Shooting ourselves in the foot

Published on 27 February 2014 in View Point
Nadia Al-Sakkaf (author)

Nadia Al-Sakkaf


Just when we started to see progress with the power-transfer process after the conclusion of the National Dialogue Conference last month, politicians are resorting to their old ways, trying to derail the process.

The NDC final document says the constitution should be drafted by professionals with at least 10 years of professional experience and that this drafting process should be supervised by a political committee.

It was clearly documented and agreed that the creation of the constitutional drafting committee would be a transparent and merit-based process where the president would create an open mechanism to receive applicants who would then be filtered through based on experience and professionalism.

What happened was the opposite of this. The president met with the politicians, asked them to each nominate three candidates and that was that.

Why was the process not an open one as agreed upon? Who will be reviewing the nominations of these political entities? What if a political party or group presents a sub-par candidate while there are more capable players outside the political game?

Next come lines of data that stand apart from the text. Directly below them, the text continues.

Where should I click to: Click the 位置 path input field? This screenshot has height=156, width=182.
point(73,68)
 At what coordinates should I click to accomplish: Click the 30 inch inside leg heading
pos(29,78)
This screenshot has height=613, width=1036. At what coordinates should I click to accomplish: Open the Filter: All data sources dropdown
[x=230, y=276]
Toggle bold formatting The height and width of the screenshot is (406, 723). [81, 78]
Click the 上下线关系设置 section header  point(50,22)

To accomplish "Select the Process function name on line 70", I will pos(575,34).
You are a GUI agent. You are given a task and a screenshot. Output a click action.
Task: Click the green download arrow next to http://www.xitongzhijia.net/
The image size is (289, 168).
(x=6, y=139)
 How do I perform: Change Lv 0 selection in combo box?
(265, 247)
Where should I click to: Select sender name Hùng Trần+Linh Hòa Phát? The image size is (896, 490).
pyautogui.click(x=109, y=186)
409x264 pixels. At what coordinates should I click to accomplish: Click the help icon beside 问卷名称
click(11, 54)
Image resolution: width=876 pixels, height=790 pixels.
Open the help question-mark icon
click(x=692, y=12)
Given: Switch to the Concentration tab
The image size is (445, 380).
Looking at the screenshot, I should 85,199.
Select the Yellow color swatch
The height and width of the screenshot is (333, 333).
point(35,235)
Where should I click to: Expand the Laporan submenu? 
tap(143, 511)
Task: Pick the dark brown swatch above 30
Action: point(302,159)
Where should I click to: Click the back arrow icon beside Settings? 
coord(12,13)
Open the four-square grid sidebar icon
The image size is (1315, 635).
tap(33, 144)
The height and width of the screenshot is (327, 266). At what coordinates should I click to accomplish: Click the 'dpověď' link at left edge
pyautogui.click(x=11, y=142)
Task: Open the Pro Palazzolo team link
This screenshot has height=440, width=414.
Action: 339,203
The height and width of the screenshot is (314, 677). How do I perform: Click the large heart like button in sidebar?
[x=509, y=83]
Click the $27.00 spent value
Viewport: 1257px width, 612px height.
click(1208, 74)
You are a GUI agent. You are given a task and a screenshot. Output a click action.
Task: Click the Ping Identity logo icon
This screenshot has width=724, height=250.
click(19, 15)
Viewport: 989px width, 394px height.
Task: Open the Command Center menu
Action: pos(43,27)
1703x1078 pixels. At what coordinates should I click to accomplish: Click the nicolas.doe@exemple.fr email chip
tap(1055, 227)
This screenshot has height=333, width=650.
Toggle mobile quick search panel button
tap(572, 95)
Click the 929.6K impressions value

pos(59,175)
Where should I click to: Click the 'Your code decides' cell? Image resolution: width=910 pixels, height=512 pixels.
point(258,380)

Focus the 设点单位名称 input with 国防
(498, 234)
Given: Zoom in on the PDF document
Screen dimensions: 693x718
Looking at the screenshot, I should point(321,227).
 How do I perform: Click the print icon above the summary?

This is a critical committee whose performance will either help or harm the transition. We already know that the political committee supervising it will have a difficult time reaching consensus. Now we have two battles to fight. We have to deal with the political committee and the so-called “technical” committee.  

This is a clear breach of the NDC outcomes and one that is directly managed by the president himself. He is supposed to be the champion for change—not surrendering to political pressure in the middle of our euphoric celebration of the NDC as we look forward to receiving the UN Security Council sanctions committee.

If we start making exceptions and allowing ourselves to twist agreements in order to please this group or that group, then the NDC document is not longer our ticket to a better future. Who is to say that the 30 percent quota for women is not going to be changed or that the hard-won agreement to set 18 as the minimum age for marriage will not be ignored by this pseudo-technical constitutional drafting committee.  

Here we go again shooting ourselves in the foot just when the real race is yet to begin. We were just warming up and this bad move is not a good sign.